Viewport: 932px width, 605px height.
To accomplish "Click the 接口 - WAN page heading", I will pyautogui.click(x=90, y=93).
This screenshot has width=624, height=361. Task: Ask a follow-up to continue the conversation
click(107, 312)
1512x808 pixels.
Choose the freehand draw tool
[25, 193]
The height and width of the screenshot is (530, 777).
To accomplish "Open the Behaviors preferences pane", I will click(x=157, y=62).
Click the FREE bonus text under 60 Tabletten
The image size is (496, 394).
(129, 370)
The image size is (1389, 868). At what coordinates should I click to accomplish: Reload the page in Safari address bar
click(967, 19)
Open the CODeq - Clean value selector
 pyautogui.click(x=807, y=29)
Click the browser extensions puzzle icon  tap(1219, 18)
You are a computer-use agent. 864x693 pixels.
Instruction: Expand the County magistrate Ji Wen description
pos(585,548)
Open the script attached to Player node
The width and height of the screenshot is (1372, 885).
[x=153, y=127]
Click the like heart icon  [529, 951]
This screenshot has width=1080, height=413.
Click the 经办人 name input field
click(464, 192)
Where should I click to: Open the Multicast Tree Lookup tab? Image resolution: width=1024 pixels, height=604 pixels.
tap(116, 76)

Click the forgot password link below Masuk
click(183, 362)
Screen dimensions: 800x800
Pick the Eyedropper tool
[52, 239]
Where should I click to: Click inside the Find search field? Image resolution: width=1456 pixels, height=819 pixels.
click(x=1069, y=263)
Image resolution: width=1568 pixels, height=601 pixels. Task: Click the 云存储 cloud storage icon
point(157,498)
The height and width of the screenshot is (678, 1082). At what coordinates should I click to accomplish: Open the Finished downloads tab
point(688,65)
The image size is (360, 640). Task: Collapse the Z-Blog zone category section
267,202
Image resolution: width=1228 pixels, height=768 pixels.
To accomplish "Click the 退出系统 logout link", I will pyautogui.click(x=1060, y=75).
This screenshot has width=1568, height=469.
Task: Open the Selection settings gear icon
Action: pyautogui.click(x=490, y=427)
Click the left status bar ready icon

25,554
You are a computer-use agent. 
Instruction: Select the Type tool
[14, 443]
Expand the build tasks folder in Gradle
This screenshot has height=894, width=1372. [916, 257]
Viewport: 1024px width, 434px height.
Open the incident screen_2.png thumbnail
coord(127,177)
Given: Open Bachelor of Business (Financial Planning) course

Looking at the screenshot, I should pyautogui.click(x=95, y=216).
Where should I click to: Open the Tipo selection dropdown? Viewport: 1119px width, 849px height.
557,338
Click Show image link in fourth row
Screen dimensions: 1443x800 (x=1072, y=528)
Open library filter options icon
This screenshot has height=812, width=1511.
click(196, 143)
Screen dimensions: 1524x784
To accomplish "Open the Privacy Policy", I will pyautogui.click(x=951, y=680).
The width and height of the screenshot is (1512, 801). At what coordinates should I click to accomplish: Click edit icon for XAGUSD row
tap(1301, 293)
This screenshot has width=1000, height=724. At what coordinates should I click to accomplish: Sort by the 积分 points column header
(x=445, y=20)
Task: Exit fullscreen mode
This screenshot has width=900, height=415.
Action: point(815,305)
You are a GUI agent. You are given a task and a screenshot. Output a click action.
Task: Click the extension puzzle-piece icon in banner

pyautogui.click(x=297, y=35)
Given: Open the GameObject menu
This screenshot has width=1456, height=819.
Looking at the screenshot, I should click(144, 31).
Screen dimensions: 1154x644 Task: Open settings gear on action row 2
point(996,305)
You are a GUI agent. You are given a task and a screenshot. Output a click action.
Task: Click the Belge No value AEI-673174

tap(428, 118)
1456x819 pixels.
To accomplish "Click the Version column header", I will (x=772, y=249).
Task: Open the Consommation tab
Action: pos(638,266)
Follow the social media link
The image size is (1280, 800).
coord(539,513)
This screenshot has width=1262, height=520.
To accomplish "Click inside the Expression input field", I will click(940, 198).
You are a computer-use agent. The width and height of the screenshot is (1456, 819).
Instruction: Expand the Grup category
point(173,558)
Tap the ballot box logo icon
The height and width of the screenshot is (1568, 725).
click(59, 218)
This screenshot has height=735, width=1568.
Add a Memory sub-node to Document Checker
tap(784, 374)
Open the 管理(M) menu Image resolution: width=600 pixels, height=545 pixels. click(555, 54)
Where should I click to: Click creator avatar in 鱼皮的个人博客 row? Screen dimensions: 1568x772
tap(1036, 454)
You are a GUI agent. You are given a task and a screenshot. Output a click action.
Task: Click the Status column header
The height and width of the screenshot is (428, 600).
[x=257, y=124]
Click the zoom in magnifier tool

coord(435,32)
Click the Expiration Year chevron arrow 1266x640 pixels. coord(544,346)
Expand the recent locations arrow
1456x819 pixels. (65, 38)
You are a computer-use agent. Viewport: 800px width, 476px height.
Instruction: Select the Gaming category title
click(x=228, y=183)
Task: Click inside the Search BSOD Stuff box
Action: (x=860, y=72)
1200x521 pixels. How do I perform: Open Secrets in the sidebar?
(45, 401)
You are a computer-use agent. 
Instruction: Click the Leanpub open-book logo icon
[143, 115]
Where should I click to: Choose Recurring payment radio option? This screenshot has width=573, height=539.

________________________

__Your goal__. Quote the items above word for word, from the line with "Click the forgot password link below Masuk" up to and including the line with "click(x=1069, y=263)".

__Task solution__.
Click the forgot password link below Masuk
click(183, 362)
Screen dimensions: 800x800
Pick the Eyedropper tool
[52, 239]
Where should I click to: Click inside the Find search field? Image resolution: width=1456 pixels, height=819 pixels.
click(x=1069, y=263)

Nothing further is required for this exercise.